I hadn't seen it in quite a while. Ever since "Before Sunset" came out, I had sort of gravitated toward that one. I guess I was more compelled by two people seasoned by age, dealing with what might have been than by the romanticism of their one youthful night ten years before. I knew from the opening scene that the revisit was long overdue.
One obvious reason I'll watch a movie again is that I usually catch something new. Maybe it's not that I don't remember seeing it before, it's just that it might stand out to me more the next time around. For example, in "Before Sunrise," there's a scene where Jesse and Celine are sitting at an outdoor cafe talking, when they are approached by a gypsy woman, a fortune teller.
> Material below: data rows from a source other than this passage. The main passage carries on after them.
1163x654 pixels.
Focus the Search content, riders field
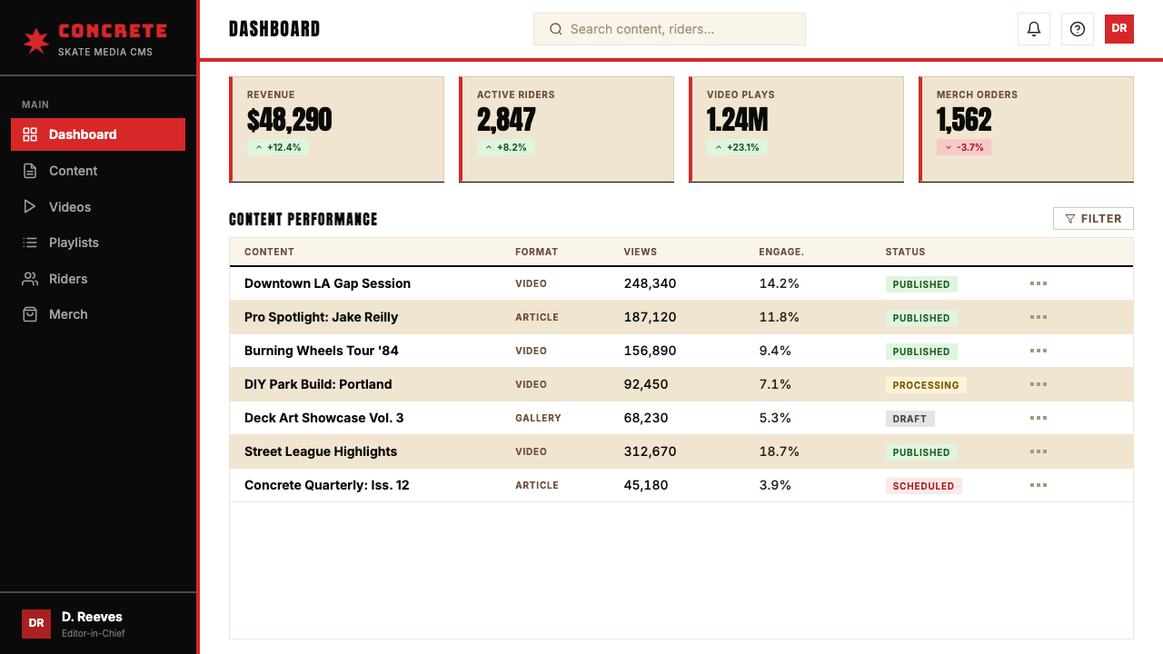670,29

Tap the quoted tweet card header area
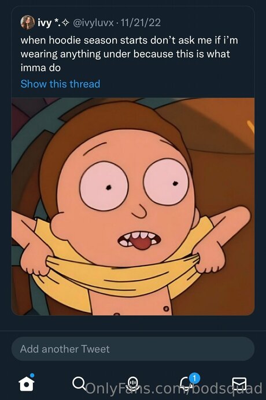pyautogui.click(x=91, y=23)
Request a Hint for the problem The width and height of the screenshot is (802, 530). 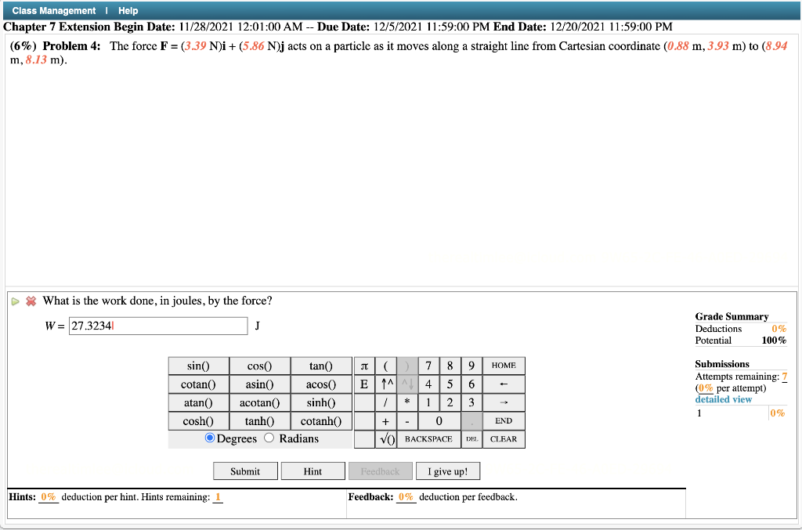pos(312,471)
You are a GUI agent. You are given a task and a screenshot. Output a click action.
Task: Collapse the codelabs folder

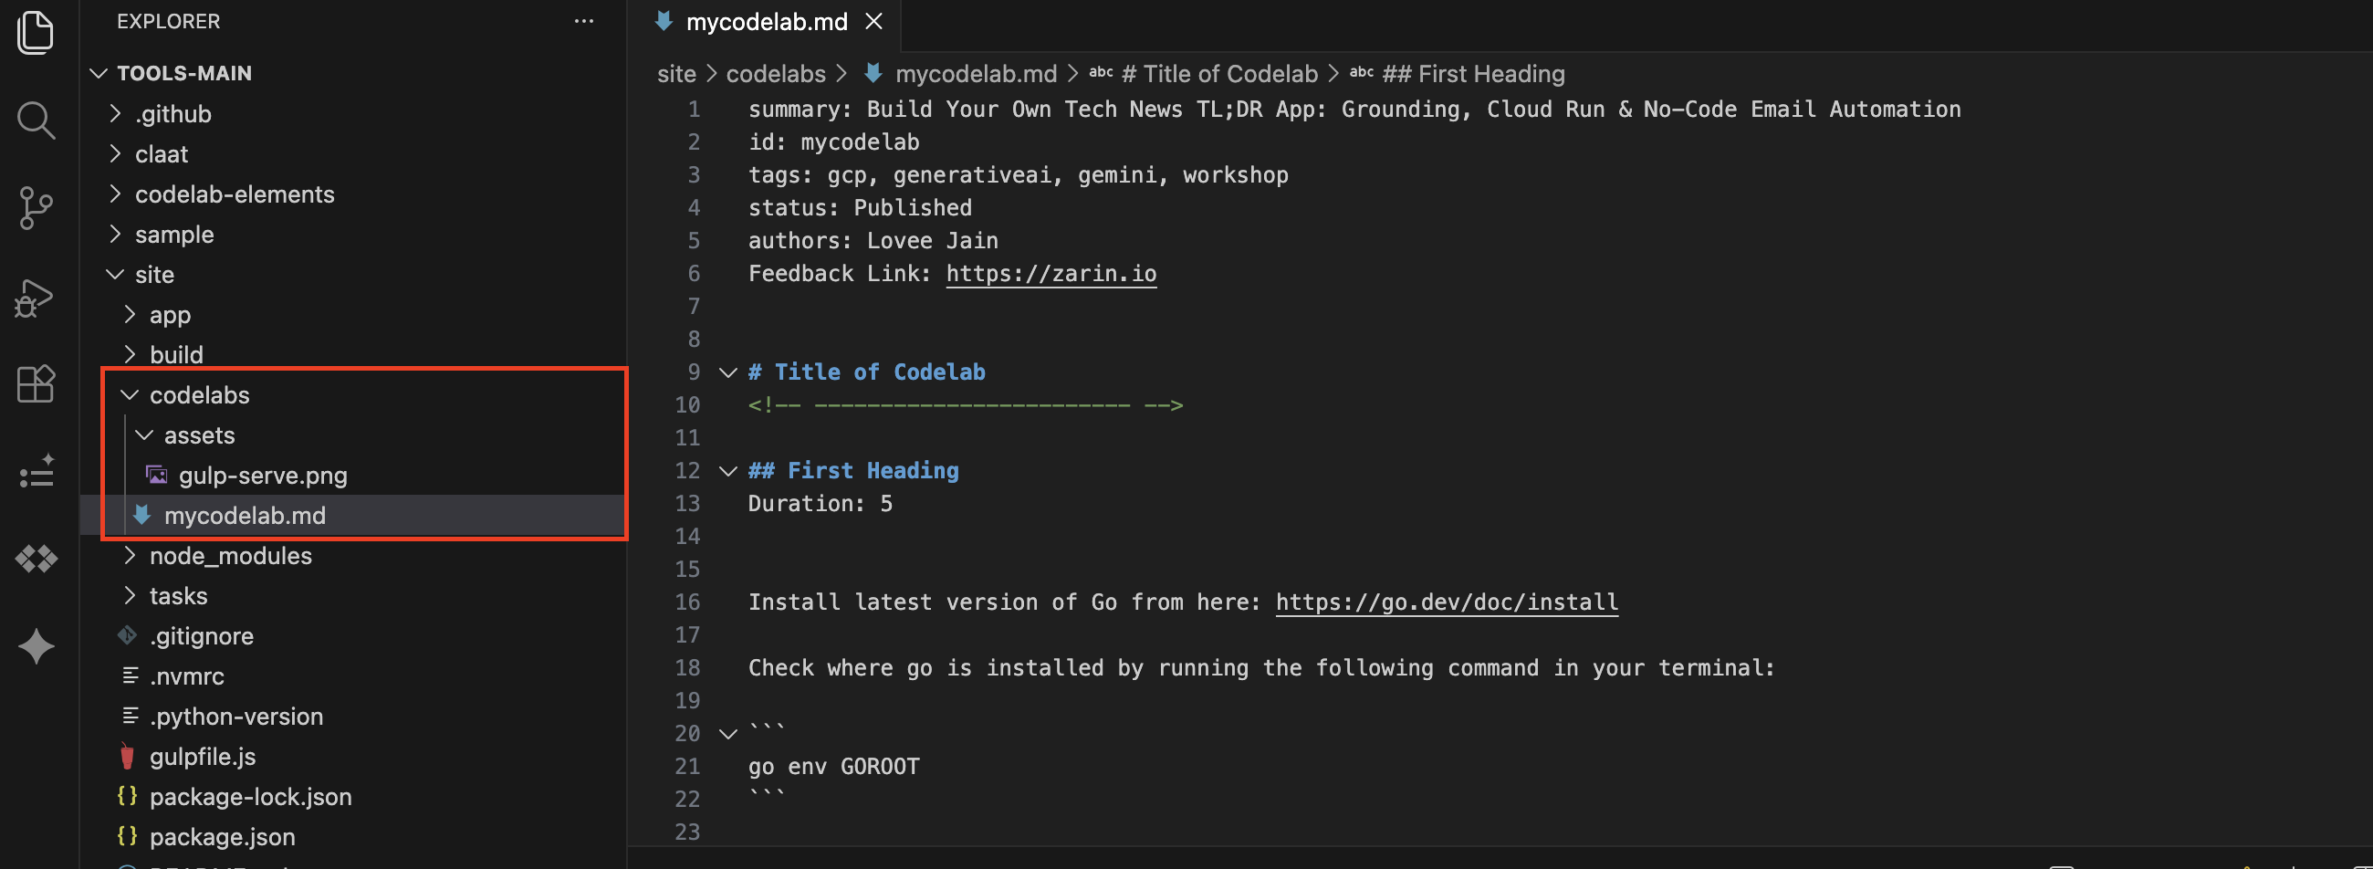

The actual palm reading is nothing special (not this time anyway), just your average "you are becoming a woman," etc., but after the gypsy woman has been paid and begins walking away, she gives them a little bonus message, if you will, as she walks away. She says:
"You need to resign yourself to the awkwardness of life. Only if you find peace in yourself will you find true connection with others."
I was 17 the first time I saw this movie. Coming from this kooky gypsy character, I probably paid it the same cynical attention that the young Jesse character does at that time, if I paid it much attention at all. But this time, probably my 19th time seeing the movie, I was so taken by it, I paused the movie and wrote it down. You need to resign yourself to the awkwardness of life...I am still chewing on this one, trying to figure out what it means to me. I like it.
As I go completely off the hippy reservation, let me just say that movies are not like wine. They are completed works, sealed, delivered, and unchanging. Like with any artistic work in any medium, however, the beauty of the art is not just in the color of the paints, the clever wordplay, or the emotional charge of the performance. The beauty is also in how we react to the art, what it does to us, how it affects the way we view ourselves and life in general. We, of course, are always, constantly changing so it makes sense that movies, like any art, mean different things to us at different times in our lives. If I had seen "Before Sunset" as a 17-year-old kid, I probably would have hated it. I would have thought it was a pointless wallow in a poor, cynical choice of a second act in the story of Jesse and Celine. But as an inescapably somewhat jaded adult, it hit home like an earthquake in the middle of the night.
I guess my point is actually really simple. The movies don't change, but we do and so, while we might still know how they end, our evolving perspectives can change what the movie really means to us. And that's what we truly love about movies, isn't it? Not their plots, not their effects, not even their acting. I just think we just love the way they make us feel. I loved "Before Sunrise" at 17 and I love it just as much at 31. It's a beautiful film about the purity and precociousness of young love that exists in the magical realm between realism and romanticism, where you can't say for sure what is real and what is too good to be true.
As I was looking for a picture to post with this entry, I stumbled on another blog where the author(?) was saying if you didn't see this film for the first time when you were 17-22, you missed your chance, that if you were to see it for the first time outside of that window, you would see these characters talking about life and its possibilities and groan at them to grow up already.
God, I hope that isn't true. I get what he or she means, that if we were to listen to our 18-yr-old selves talking about what we found so fascinating back then, we would want to slap ourselves. Believe me, I definitely get that. But I would hope that even if a first time viewer were not exactly bowled over by a discussion about the logistics of reincarnation, that, even in spite of that, they could not miss the heart of the film, which, to me, is two people finding themselves in each other.